Throughout the period, publishing was crucial for disseminating the theory and ideas of liberation and other feminist schools of thought.[157] Initially many activists relied on translations of material from the US,[158][159][160] but increasingly the focus was on producing country-specific editions, or local journals to allow activists to adapt the movement slogan the "personal is political" to reflect their own experiences.[161][162] Journals and newspapers founded by liberationists included Belgium's Le Petit livre rouge des femmes (The Little Red Book of Women),[157] France's Le torchon brûle [fr] (Waging the Battle),[66] Greece's Gia tin Apeleftherosi ton Gynaikon (For the Liberation of Women),[163] Italy's Sottosopra (Upside Down),[164] the Scottish The Tayside Women's Liberation Newsletter or the British Spare Rib, among many others.[165] In the UK, a news service called the Women's Information and Referral Service (WIRES) distributed news of WLM groups throughout the nation.[166]

In West Germany a book distribution run by lesbians snowballed feminist knowledge from 1974 on.
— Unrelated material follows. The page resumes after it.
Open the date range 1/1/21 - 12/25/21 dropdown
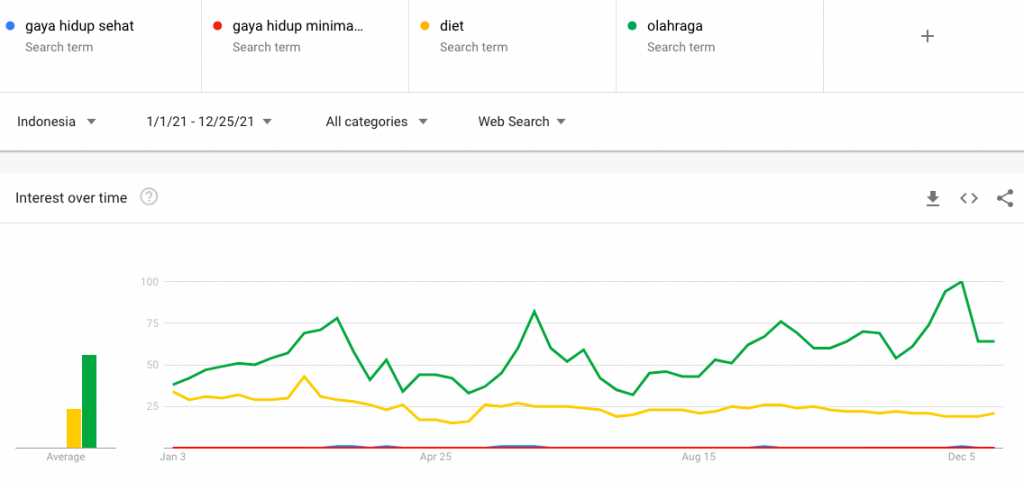1024x481 pixels. coord(208,122)
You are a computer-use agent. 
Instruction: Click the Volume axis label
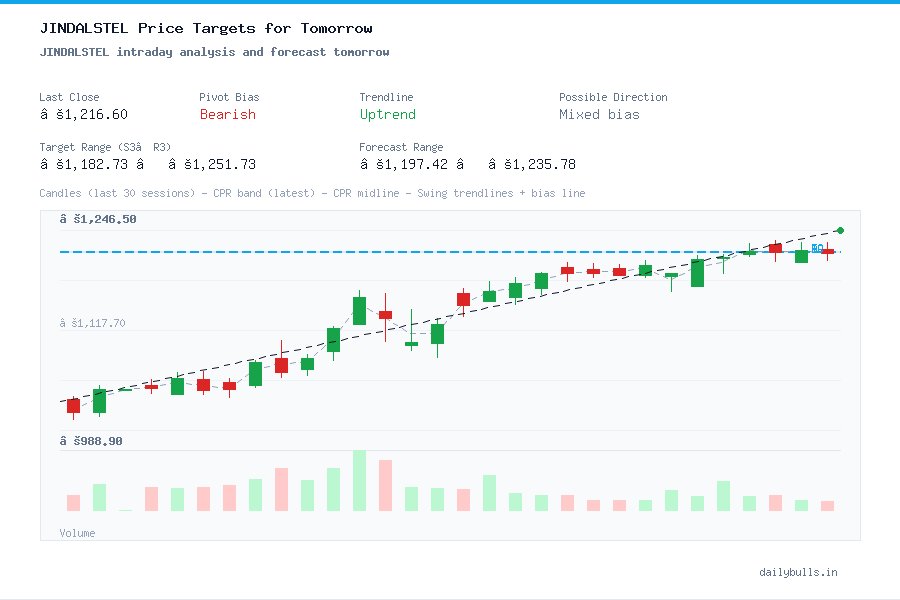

Two feminist monthlies - Courage and EMMA - spread the new ideas. The women's camp on Femø organized by the Red Stocking Movement (Denmark) facilitated international exchange too. In 1974 this gathering in the sun gave birth to the first International Tribunal on Crimes against Women held in Brussels 1976.

Books like Die Klosterschule (The Convent School, 1968) by Barbara Frischmuth, which evaluated patriarchy in the parochial schools of Austria,[167] The Female Eunuch (Paladin, 1970) by Germaine Greer and The Descent of Woman (1972) by Welsh author and feminist Elaine Morgan, brought women into the movement who thought that their lives differed from those of women in large urban settings where the movement originated.[168] Other influential publications included the British edition of Our Bodies, Ourselves (1971) edited by Angela Phillips and Jill Rakusen;[169] Frauenhandbuch Nr. 1: Abtreibung und Verhütungsmittel (Women's Guide # 1: Abortion and Contraceptives, 1971)[170] produced in Germany by Helke Sander and Verena Stefan[171] and Skylla sig själv (Self-blame, 1976) by Swede Maria-Pia Boëthius, which evaluated rape culture applied analysis and solutions to local areas.[172] In some cases, books themselves became the focus of liberationists' protests over censorship, as in the case of the Norwegian demonstration at the publishing house Aschehoug, which was forced to publish a translation of the Swedish text Frihet, jämlikhet och systerskap [sv] (Freedom, Equality and Sisterhood, 1970),[142] or the international outcry which resulted from the ban and arrest of Portuguese authors Maria Teresa Horta, Maria Isabel Barreno and Maria Velho da Costa over their book Novas Cartas Portuguesas (New Portuguese Letters, 1972).[173][174]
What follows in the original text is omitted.